Proofs of Retrievability: Theory and Implementation

Kevin D. Bowers and Ari Juels and Alina Oprea

Abstract: A proof of retrievability (POR) is a compact proof by a file system (prover) to a client (verifier) that a target file $F$ is intact, in the sense that the client can fully recover it. As PORs incur lower communication complexity than transmission of $F$ itself, they are an attractive building block for high-assurance remote storage systems.

In this paper, we propose a theoretical framework for the design of PORs. Our framework improves the previously proposed POR constructions of Juels-Kaliski and Shacham-Waters, and also sheds light on the conceptual limitations of previous theoretical models for PORs. It supports a fully Byzantine adversarial model, carrying only the restriction—fundamental to all PORs—that the adversary’s error rate $\epsilon$ be bounded when the client seeks to extract $F$. Our techniques support efficient protocols across the full possible range of $\epsilon$, up to $\epsilon$ non-negligibly close to 1.

We propose a new variant on the Juels-Kaliski protocol and describe a prototype implementation.
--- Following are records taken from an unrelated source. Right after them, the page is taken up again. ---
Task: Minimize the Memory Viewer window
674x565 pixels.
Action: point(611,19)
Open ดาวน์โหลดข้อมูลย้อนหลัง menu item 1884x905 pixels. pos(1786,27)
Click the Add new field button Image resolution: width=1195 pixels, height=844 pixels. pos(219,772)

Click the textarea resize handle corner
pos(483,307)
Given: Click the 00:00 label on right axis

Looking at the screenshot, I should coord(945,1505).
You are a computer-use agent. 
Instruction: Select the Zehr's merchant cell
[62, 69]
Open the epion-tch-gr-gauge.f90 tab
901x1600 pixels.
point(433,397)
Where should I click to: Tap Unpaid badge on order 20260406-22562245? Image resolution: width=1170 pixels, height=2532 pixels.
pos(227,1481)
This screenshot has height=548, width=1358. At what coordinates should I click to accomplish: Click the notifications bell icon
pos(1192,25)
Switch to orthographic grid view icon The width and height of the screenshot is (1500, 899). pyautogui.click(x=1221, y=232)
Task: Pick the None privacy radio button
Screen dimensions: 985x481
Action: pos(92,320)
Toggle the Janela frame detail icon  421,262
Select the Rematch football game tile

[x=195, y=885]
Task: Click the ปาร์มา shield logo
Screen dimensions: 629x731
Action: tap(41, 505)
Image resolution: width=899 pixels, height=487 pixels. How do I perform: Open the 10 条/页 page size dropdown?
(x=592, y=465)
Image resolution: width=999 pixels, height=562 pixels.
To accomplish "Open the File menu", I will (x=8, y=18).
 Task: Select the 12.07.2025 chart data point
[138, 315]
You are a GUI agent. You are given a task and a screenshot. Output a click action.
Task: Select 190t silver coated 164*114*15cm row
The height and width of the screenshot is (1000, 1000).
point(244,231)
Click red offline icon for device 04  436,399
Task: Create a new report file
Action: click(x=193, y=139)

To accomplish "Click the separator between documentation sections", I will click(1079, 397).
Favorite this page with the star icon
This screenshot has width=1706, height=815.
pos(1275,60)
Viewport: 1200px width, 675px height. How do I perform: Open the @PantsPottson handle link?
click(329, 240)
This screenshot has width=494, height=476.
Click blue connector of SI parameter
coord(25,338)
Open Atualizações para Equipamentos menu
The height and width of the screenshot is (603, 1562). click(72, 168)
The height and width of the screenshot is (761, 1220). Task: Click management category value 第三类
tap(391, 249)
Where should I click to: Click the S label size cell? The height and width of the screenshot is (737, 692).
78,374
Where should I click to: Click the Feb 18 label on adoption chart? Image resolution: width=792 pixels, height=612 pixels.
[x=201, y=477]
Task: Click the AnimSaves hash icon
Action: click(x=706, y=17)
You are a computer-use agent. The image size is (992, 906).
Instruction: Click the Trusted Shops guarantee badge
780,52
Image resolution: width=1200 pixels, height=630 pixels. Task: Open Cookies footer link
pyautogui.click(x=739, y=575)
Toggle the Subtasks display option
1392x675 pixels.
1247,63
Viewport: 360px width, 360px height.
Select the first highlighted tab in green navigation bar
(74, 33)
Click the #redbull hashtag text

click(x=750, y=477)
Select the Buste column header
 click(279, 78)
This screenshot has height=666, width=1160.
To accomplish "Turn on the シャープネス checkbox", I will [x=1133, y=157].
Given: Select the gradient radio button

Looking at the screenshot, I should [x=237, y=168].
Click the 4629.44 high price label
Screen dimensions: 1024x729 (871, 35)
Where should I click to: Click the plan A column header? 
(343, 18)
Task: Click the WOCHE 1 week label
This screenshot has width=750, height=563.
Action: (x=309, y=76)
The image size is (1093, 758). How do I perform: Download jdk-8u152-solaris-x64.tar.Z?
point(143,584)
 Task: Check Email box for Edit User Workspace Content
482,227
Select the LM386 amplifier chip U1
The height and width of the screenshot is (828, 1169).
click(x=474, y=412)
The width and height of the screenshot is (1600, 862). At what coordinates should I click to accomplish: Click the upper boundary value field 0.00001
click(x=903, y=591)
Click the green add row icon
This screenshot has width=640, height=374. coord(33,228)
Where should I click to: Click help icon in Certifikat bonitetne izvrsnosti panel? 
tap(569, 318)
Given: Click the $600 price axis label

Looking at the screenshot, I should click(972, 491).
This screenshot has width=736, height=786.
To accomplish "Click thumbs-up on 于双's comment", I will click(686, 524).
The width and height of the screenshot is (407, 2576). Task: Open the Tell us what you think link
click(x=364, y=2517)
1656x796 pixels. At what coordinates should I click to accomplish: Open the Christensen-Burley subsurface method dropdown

We demonstrate practical encoding even for files $F$ whose size exceeds that of client main memory.

Category / Keywords: cryptographic protocols /

Date: received 16 Apr 2008, last revised 23 Feb 2009

Contact author: ajuels at rsa com

Available format(s): PDF | BibTeX Citation

Version: 20090223:144657 (All versions of this report)

Short URL:

[ Cryptology ePrint archive ]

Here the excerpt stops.